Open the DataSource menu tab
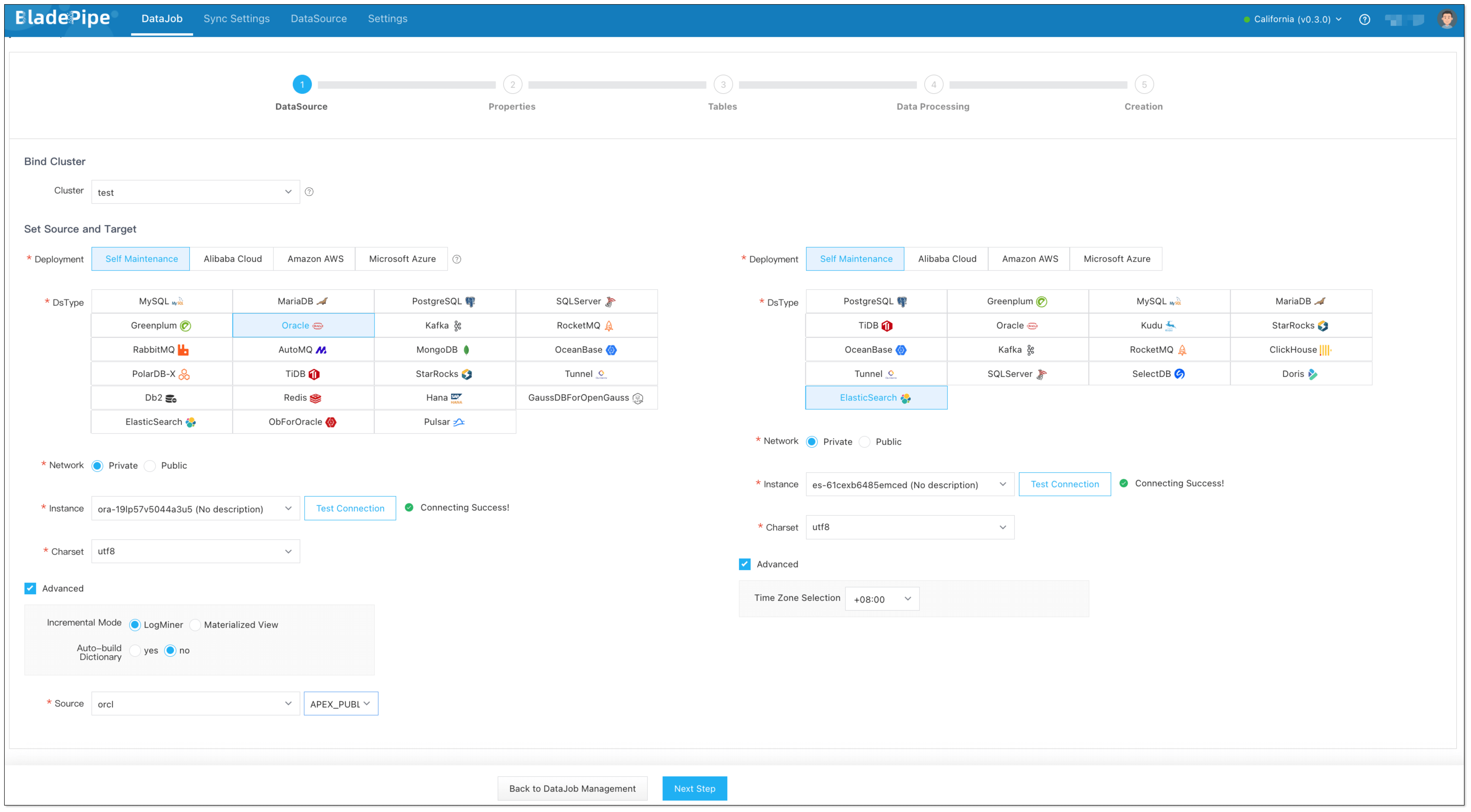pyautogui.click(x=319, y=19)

* * *

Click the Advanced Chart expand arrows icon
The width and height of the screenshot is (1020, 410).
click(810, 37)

* * *

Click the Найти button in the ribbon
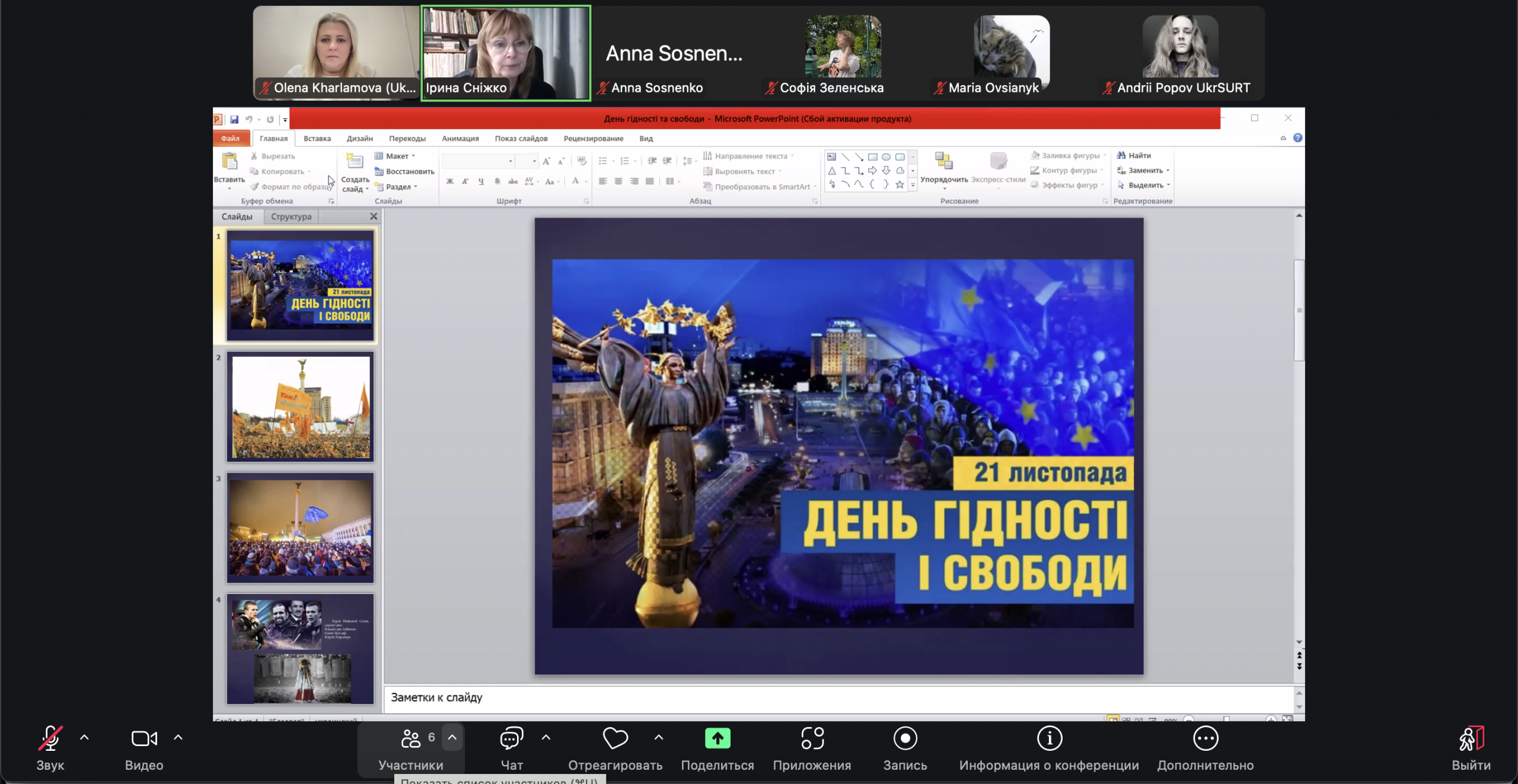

* * *

§ PROBLEM TO SOLVE
Format the material from the line with "Click the Advanced Chart expand arrows icon" up to and including the line with "click(810, 37)" as a two-column CSV headed instruction and action. Put the text in instruction and its answer in action, each in one quoted field with line breaks replaced by spaces.

§ WRITTEN REPLY
instruction,action
"Click the Advanced Chart expand arrows icon The width and height of the screenshot is (1020, 410).","click(810, 37)"